- Dataset entries:

■ ■ ■ ■

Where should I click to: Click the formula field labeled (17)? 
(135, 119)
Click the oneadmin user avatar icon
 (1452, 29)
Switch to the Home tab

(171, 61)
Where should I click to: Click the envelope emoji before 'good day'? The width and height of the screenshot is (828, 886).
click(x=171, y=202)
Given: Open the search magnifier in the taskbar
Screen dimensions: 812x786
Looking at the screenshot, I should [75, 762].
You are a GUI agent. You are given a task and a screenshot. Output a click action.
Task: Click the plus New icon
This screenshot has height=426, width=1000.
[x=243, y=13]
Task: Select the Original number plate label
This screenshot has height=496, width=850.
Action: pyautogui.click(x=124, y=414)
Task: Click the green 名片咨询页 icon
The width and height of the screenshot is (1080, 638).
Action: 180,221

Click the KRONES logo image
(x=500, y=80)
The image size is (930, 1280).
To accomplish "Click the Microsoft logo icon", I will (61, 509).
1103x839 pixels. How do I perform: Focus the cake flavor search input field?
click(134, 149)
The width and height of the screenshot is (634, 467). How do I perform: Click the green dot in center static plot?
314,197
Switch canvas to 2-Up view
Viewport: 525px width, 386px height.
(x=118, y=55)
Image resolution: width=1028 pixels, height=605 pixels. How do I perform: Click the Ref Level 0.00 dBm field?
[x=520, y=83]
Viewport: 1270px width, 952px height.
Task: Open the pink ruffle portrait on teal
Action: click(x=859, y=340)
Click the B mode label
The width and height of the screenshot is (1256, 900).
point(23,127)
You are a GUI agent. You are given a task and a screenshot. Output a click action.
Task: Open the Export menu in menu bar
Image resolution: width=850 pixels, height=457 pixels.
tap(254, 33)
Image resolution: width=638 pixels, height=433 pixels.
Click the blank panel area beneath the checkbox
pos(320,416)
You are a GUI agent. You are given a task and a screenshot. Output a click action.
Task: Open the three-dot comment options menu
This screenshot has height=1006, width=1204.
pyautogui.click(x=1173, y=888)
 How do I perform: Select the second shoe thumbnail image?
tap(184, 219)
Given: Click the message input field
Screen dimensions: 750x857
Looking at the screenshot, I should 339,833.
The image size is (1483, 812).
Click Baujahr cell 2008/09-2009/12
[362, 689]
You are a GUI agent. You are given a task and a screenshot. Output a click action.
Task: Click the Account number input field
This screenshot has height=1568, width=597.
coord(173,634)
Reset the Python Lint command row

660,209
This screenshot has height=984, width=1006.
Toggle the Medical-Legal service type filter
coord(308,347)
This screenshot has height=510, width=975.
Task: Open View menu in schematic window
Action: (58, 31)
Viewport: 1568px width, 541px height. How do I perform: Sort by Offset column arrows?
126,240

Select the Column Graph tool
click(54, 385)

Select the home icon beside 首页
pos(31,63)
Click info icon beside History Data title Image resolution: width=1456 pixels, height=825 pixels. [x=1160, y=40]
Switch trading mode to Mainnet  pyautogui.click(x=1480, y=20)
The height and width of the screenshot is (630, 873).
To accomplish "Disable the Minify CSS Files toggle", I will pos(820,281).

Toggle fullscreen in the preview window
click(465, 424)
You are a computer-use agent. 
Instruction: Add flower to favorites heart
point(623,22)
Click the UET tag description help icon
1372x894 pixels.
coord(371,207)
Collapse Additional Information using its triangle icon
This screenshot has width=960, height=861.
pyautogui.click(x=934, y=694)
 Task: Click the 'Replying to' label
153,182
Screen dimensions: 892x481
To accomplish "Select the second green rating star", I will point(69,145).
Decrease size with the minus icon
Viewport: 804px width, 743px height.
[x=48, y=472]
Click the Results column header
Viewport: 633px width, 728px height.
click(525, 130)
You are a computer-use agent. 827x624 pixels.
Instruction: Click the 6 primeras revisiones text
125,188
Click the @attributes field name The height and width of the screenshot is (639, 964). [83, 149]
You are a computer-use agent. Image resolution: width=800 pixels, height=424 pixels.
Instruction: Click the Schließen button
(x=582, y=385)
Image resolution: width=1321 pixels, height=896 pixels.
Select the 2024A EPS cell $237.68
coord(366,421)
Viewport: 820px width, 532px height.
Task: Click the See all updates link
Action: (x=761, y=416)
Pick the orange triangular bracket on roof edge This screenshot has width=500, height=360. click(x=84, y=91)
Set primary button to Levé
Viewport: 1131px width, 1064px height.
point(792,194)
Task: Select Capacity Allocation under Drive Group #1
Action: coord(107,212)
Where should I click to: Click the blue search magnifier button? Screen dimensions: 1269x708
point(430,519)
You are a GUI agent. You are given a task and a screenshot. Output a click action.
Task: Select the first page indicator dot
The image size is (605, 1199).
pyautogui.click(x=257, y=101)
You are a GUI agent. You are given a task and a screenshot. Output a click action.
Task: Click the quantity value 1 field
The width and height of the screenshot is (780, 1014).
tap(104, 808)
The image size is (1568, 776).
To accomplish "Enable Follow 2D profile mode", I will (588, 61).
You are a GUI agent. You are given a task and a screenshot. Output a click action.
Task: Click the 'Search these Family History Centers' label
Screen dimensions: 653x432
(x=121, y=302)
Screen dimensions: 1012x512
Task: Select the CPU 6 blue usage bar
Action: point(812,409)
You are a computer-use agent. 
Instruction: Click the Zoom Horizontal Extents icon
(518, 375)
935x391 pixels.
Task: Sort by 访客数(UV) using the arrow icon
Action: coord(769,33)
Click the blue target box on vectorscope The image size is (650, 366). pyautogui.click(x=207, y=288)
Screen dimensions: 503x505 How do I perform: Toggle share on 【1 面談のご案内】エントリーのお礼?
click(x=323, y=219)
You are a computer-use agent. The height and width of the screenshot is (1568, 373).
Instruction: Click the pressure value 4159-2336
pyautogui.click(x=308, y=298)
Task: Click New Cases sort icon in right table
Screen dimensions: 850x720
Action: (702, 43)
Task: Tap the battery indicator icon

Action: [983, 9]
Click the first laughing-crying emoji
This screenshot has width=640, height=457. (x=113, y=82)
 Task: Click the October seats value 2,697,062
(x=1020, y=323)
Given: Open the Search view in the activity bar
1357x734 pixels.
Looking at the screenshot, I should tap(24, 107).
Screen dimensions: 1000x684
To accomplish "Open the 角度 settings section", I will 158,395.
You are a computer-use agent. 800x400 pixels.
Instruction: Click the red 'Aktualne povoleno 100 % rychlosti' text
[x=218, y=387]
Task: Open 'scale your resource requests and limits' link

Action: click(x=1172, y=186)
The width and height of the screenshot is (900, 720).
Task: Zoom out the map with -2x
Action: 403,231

■ ■ ■ ■

- Your instructions:
Go through the records above and set each one down exactly, please.

- Result of the task:
Where should I click to: Click the formula field labeled (17)? 
(135, 119)
Click the oneadmin user avatar icon
 (1452, 29)
Switch to the Home tab

(171, 61)
Where should I click to: Click the envelope emoji before 'good day'? The width and height of the screenshot is (828, 886).
click(x=171, y=202)
Given: Open the search magnifier in the taskbar
Screen dimensions: 812x786
Looking at the screenshot, I should [75, 762].
You are a GUI agent. You are given a task and a screenshot. Output a click action.
Task: Click the plus New icon
This screenshot has height=426, width=1000.
[x=243, y=13]
Task: Select the Original number plate label
This screenshot has height=496, width=850.
Action: pyautogui.click(x=124, y=414)
Task: Click the green 名片咨询页 icon
The width and height of the screenshot is (1080, 638).
Action: 180,221

Click the KRONES logo image
(x=500, y=80)
The image size is (930, 1280).
To accomplish "Click the Microsoft logo icon", I will (61, 509).
1103x839 pixels. How do I perform: Focus the cake flavor search input field?
click(134, 149)
The width and height of the screenshot is (634, 467). How do I perform: Click the green dot in center static plot?
314,197
Switch canvas to 2-Up view
Viewport: 525px width, 386px height.
(x=118, y=55)
Image resolution: width=1028 pixels, height=605 pixels. How do I perform: Click the Ref Level 0.00 dBm field?
[x=520, y=83]
Viewport: 1270px width, 952px height.
Task: Open the pink ruffle portrait on teal
Action: click(x=859, y=340)
Click the B mode label
The width and height of the screenshot is (1256, 900).
point(23,127)
You are a GUI agent. You are given a task and a screenshot. Output a click action.
Task: Open the Export menu in menu bar
Image resolution: width=850 pixels, height=457 pixels.
tap(254, 33)
Image resolution: width=638 pixels, height=433 pixels.
Click the blank panel area beneath the checkbox
pos(320,416)
You are a GUI agent. You are given a task and a screenshot. Output a click action.
Task: Open the three-dot comment options menu
This screenshot has height=1006, width=1204.
pyautogui.click(x=1173, y=888)
 How do I perform: Select the second shoe thumbnail image?
tap(184, 219)
Given: Click the message input field
Screen dimensions: 750x857
Looking at the screenshot, I should 339,833.
The image size is (1483, 812).
Click Baujahr cell 2008/09-2009/12
[362, 689]
You are a GUI agent. You are given a task and a screenshot. Output a click action.
Task: Click the Account number input field
This screenshot has height=1568, width=597.
coord(173,634)
Reset the Python Lint command row

660,209
This screenshot has height=984, width=1006.
Toggle the Medical-Legal service type filter
coord(308,347)
This screenshot has height=510, width=975.
Task: Open View menu in schematic window
Action: (58, 31)
Viewport: 1568px width, 541px height. How do I perform: Sort by Offset column arrows?
126,240

Select the Column Graph tool
click(54, 385)

Select the home icon beside 首页
pos(31,63)
Click info icon beside History Data title Image resolution: width=1456 pixels, height=825 pixels. [x=1160, y=40]
Switch trading mode to Mainnet  pyautogui.click(x=1480, y=20)
The height and width of the screenshot is (630, 873).
To accomplish "Disable the Minify CSS Files toggle", I will pos(820,281).

Toggle fullscreen in the preview window
click(465, 424)
You are a computer-use agent. 
Instruction: Add flower to favorites heart
point(623,22)
Click the UET tag description help icon
1372x894 pixels.
coord(371,207)
Collapse Additional Information using its triangle icon
This screenshot has width=960, height=861.
pyautogui.click(x=934, y=694)
 Task: Click the 'Replying to' label
153,182
Screen dimensions: 892x481
To accomplish "Select the second green rating star", I will point(69,145).
Decrease size with the minus icon
Viewport: 804px width, 743px height.
[x=48, y=472]
Click the Results column header
Viewport: 633px width, 728px height.
click(525, 130)
You are a computer-use agent. 827x624 pixels.
Instruction: Click the 6 primeras revisiones text
125,188
Click the @attributes field name The height and width of the screenshot is (639, 964). [83, 149]
You are a computer-use agent. Image resolution: width=800 pixels, height=424 pixels.
Instruction: Click the Schließen button
(x=582, y=385)
Image resolution: width=1321 pixels, height=896 pixels.
Select the 2024A EPS cell $237.68
coord(366,421)
Viewport: 820px width, 532px height.
Task: Click the See all updates link
Action: (x=761, y=416)
Pick the orange triangular bracket on roof edge This screenshot has width=500, height=360. click(x=84, y=91)
Set primary button to Levé
Viewport: 1131px width, 1064px height.
point(792,194)
Task: Select Capacity Allocation under Drive Group #1
Action: coord(107,212)
Where should I click to: Click the blue search magnifier button? Screen dimensions: 1269x708
point(430,519)
You are a GUI agent. You are given a task and a screenshot. Output a click action.
Task: Select the first page indicator dot
The image size is (605, 1199).
pyautogui.click(x=257, y=101)
You are a GUI agent. You are given a task and a screenshot. Output a click action.
Task: Click the quantity value 1 field
The width and height of the screenshot is (780, 1014).
tap(104, 808)
The image size is (1568, 776).
To accomplish "Enable Follow 2D profile mode", I will (588, 61).
You are a GUI agent. You are given a task and a screenshot. Output a click action.
Task: Click the 'Search these Family History Centers' label
Screen dimensions: 653x432
(x=121, y=302)
Screen dimensions: 1012x512
Task: Select the CPU 6 blue usage bar
Action: point(812,409)
You are a computer-use agent. 
Instruction: Click the Zoom Horizontal Extents icon
(518, 375)
935x391 pixels.
Task: Sort by 访客数(UV) using the arrow icon
Action: coord(769,33)
Click the blue target box on vectorscope The image size is (650, 366). pyautogui.click(x=207, y=288)
Screen dimensions: 503x505 How do I perform: Toggle share on 【1 面談のご案内】エントリーのお礼?
click(x=323, y=219)
You are a computer-use agent. The height and width of the screenshot is (1568, 373).
Instruction: Click the pressure value 4159-2336
pyautogui.click(x=308, y=298)
Task: Click New Cases sort icon in right table
Screen dimensions: 850x720
Action: (702, 43)
Task: Tap the battery indicator icon

Action: [983, 9]
Click the first laughing-crying emoji
This screenshot has width=640, height=457. (x=113, y=82)
 Task: Click the October seats value 2,697,062
(x=1020, y=323)
Given: Open the Search view in the activity bar
1357x734 pixels.
Looking at the screenshot, I should tap(24, 107).
Screen dimensions: 1000x684
To accomplish "Open the 角度 settings section", I will 158,395.
You are a computer-use agent. 800x400 pixels.
Instruction: Click the red 'Aktualne povoleno 100 % rychlosti' text
[x=218, y=387]
Task: Open 'scale your resource requests and limits' link

Action: click(x=1172, y=186)
The width and height of the screenshot is (900, 720).
Task: Zoom out the map with -2x
Action: 403,231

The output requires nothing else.